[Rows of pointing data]
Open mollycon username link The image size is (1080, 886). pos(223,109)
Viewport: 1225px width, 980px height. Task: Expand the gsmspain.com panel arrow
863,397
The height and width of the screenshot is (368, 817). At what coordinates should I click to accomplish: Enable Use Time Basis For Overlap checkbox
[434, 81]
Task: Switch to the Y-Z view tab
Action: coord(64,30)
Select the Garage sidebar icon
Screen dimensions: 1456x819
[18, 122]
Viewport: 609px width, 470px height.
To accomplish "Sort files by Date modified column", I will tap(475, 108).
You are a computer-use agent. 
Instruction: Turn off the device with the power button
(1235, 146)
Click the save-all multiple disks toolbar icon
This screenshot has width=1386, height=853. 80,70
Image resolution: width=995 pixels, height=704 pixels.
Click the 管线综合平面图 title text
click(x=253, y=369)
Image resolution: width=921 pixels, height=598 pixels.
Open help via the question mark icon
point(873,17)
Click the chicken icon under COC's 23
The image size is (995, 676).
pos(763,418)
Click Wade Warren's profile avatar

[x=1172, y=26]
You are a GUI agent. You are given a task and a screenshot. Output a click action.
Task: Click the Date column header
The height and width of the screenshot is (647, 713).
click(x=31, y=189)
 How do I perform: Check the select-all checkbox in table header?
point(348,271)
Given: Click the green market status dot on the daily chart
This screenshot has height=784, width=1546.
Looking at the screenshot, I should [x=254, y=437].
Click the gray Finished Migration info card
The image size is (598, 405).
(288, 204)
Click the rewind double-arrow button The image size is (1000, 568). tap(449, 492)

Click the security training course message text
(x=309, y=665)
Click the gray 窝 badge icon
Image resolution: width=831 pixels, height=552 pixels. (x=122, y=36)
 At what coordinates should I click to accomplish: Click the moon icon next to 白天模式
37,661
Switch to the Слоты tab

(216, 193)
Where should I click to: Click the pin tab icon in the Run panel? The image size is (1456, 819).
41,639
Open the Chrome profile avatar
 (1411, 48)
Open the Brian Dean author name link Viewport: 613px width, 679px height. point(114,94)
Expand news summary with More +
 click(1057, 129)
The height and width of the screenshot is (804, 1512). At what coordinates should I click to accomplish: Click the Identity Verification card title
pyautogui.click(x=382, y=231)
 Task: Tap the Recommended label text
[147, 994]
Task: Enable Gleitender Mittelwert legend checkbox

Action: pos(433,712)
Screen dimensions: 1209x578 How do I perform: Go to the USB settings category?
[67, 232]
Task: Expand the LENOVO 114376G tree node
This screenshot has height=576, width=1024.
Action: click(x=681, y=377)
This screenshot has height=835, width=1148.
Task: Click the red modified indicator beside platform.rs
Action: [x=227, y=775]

◆ Stated task:
Which lines of the items above contain the string "perform"? List each such line in full, treating uppercase and lowercase as different.

◆ Finished exercise:
 How do I perform: Check the select-all checkbox in table header?
Screen dimensions: 1209x578 How do I perform: Go to the USB settings category?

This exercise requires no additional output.